The A-3 had been used as a civilian operated testbed for many years before the type's retirement from US Navy, with Hughes Aircraft Company using the type as a testbed for developing the weapons system for the General Dynamics-Grumman F-111B and Grumman F-14 Tomcat, with Westinghouse and Raytheon also using the A-3 as a testbed. On the retirement of the type from US Navy service in 1991, the US Navy decided to end logistic support for the civilian operated testbeds. Rather than abandon the A-3, Hughes, Westinghouse and Raytheon agreed to acquire the remaining A-3s and spares from the Navy, allowing their test fleets to continue to operate and saving the US Navy the cost of storage and disposal. As the plan matured, two other contractors, Thunderbird Aviation and CTAS also elected to participate in similar agreements, with eleven A-3s spread between the five operators. The fleet spares from ASO (Aviation Supply Office) were distributed between the contractors evenly, and warehouses were emptied all over the US. Due to misunderstandings and reorganizations within the US Navy, the worldwide ASO assets were scrapped, not getting to the contractors. In early 1993, CTAS decided that they no longer had use for their aircraft, and Hughes had several programs needing additional assets.
In early 1994, a US Air Force program decided to modify an A-3 for F-15 radar tests, and the only available airframe was stored at NAS Alameda since the fleet shutdown. Hughes added that aircraft to the bailment, and ferried the aircraft to Van Nuys for modifications. An entire nose section was removed from a stricken F-15B at AMARC at Davis-Monthan AFB, Arizona and grafted onto the front of the aircraft. Racks and equipment were installed in the cabin, and the aircraft was used by Hughes and the USAF for F-15 software development.
In 1994, Westinghouse decided to terminate their agreement with the Navy, and Thunderbird added their aircraft to the Thunderbird bailment. In 1996, Thunderbird Aviation went into receivership, and Hughes, through mutual cost savings to the government, added the Thunderbird assets to the contract, prepping them for ferry at Deer Valley airport, and relocating them to Mojave, California and Tucson, Arizona for long-term storage.
In December 1996, Raytheon bought the aerospace units of Hughes Aircraft Company. Hughes Aeronautical Operations, now a part of Raytheon Systems, continued to operate the A-3s from their base at Van Nuys Airport, California. These aircraft have participated in several military air shows, telling visitors that the plane continued to be valuable for its load capacity compared to corporate jets, and its performance compared to small airliners.

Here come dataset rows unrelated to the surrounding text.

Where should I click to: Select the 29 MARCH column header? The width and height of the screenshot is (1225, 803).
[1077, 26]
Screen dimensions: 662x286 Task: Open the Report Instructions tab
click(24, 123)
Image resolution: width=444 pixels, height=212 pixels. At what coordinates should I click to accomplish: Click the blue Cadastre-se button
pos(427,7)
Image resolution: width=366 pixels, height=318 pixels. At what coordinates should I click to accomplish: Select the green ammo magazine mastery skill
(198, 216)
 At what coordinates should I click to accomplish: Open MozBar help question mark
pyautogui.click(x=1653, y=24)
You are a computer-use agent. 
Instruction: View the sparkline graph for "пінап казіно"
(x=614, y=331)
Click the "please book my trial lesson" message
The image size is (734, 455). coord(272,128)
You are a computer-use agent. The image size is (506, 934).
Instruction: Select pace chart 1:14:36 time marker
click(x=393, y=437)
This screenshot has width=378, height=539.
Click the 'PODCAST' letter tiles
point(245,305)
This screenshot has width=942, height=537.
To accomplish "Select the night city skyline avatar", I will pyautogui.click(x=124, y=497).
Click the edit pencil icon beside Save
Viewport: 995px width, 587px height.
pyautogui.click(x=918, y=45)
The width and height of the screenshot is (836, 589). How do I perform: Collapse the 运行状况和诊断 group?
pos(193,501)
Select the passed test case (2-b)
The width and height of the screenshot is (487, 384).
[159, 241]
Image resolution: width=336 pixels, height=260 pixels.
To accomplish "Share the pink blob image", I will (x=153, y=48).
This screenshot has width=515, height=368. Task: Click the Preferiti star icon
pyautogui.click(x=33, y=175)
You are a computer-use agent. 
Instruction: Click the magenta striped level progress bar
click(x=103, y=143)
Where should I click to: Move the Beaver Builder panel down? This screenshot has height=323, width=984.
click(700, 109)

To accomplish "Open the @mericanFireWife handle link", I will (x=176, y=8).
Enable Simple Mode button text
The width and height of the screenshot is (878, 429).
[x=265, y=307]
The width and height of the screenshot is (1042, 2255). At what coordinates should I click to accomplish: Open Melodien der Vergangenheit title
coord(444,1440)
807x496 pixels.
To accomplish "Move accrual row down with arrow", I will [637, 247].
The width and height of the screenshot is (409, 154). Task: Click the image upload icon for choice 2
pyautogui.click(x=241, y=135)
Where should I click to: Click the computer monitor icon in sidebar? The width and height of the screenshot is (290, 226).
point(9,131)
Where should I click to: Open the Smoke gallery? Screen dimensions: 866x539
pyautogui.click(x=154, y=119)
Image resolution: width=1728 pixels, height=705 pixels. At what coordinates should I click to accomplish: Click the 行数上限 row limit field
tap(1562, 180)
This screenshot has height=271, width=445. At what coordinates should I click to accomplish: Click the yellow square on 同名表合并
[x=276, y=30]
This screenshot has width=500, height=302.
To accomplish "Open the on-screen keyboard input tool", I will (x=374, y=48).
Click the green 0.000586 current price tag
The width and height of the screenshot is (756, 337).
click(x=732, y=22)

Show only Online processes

On 30 June 2011, the last flyable EA-3B, BuNo 144865 / FAA registration N875RS, a Raytheon aircraft, arrived at NAS Pensacola, Florida for retirement and display at the National Naval Aviation Museum.
Note: under the original Navy designation scheme, the Skywarrior was designated A3D (third Attack aircraft from Douglas Aircraft). In September 1962, the new Tri-Services designation system was implemented and the aircraft was redesignated A-3. Where applicable, pre-1962 designations are listed first, post-1962 designations in parentheses.
The U.S. Air Force ordered 294 examples of the derivative B-66 Destroyer, most of which were used in the reconnaissance and electronic warfare roles. The Destroyer was fitted with ejection seats.